データ抜粋 »
▼
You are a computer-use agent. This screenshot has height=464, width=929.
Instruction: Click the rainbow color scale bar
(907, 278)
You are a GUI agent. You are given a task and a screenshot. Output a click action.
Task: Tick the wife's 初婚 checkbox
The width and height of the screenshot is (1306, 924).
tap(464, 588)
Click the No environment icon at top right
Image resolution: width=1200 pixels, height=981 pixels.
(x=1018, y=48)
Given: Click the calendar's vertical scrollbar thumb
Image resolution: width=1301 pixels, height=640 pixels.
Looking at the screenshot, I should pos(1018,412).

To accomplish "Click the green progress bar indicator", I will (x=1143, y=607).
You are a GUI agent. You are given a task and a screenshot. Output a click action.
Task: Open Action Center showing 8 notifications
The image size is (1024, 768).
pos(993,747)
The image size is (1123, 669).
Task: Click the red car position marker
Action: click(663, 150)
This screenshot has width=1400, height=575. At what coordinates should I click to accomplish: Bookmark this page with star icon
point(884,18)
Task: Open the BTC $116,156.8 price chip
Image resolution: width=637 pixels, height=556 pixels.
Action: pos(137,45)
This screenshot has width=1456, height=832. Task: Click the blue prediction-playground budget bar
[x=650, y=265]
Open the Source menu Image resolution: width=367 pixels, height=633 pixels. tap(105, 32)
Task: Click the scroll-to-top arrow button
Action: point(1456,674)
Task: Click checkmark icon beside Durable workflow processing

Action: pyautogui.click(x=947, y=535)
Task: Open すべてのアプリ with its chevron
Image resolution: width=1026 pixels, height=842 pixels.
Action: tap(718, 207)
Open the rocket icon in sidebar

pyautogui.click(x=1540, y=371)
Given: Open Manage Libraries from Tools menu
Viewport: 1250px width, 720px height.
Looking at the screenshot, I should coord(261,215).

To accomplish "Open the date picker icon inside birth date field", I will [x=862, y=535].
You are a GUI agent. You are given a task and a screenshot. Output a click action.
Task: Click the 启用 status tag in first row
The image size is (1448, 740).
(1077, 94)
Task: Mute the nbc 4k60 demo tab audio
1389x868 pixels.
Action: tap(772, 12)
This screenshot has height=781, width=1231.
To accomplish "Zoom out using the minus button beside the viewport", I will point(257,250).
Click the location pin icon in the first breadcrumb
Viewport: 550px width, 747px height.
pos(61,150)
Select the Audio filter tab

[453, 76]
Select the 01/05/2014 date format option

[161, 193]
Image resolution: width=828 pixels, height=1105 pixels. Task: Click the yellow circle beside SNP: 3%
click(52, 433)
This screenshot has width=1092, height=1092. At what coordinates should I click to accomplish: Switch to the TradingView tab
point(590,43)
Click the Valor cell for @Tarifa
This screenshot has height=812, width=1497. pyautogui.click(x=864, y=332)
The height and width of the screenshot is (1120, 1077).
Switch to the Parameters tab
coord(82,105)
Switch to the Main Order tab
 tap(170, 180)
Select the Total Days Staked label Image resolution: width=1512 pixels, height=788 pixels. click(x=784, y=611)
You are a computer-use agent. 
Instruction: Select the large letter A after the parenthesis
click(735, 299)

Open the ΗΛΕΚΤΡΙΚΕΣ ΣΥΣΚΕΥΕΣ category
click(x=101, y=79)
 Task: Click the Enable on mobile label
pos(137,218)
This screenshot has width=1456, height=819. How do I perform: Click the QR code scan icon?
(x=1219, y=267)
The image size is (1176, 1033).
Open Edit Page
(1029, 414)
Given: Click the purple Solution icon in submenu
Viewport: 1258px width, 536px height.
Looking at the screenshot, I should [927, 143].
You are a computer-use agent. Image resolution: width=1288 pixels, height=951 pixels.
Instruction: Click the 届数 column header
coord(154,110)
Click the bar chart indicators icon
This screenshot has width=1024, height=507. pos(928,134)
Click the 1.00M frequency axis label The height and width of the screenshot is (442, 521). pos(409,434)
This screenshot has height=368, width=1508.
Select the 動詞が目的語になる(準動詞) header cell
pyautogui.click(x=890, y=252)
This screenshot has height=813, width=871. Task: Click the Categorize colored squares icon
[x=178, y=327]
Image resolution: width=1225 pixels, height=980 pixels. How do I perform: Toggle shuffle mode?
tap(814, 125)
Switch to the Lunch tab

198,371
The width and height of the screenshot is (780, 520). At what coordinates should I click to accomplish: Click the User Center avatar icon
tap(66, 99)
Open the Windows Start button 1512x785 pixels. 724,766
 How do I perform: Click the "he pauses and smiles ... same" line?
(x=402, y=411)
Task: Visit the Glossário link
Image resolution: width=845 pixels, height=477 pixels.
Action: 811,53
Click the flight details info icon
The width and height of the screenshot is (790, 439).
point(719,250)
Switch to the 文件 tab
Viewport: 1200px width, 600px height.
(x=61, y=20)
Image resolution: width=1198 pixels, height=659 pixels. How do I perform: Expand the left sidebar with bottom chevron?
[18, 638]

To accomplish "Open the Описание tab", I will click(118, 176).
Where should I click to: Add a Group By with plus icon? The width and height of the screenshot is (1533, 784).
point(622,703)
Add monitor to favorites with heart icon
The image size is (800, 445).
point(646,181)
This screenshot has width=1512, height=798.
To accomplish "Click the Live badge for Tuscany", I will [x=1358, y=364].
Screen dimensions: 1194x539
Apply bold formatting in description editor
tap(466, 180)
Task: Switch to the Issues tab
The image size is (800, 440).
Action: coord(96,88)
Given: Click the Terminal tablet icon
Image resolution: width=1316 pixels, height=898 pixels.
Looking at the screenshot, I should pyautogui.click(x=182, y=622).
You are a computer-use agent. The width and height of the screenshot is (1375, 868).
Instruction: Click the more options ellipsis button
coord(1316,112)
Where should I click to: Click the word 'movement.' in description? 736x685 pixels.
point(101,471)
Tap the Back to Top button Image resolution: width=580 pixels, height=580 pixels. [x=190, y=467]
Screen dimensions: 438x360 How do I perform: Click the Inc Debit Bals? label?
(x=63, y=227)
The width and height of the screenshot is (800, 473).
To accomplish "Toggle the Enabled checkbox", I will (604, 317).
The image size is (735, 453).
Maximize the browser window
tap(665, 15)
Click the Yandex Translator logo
▲
課題 »
データの冒頭から「tap(464, 588)」を含む行までを、『行番号』と『テキスト』の2列からなるMarkdownの表に変換しなさい。空行は含めないこと。

解答全文 »
| 行番号 | テキスト |
|---|---|
| 1 | You are a computer-use agent. This screenshot has height=464, width=929. |
| 2 | Instruction: Click the rainbow color scale bar |
| 3 | (907, 278) |
| 4 | You are a GUI agent. You are given a task and a screenshot. Output a click action. |
| 5 | Task: Tick the wife's 初婚 checkbox |
| 6 | The width and height of the screenshot is (1306, 924). |
| 7 | tap(464, 588) |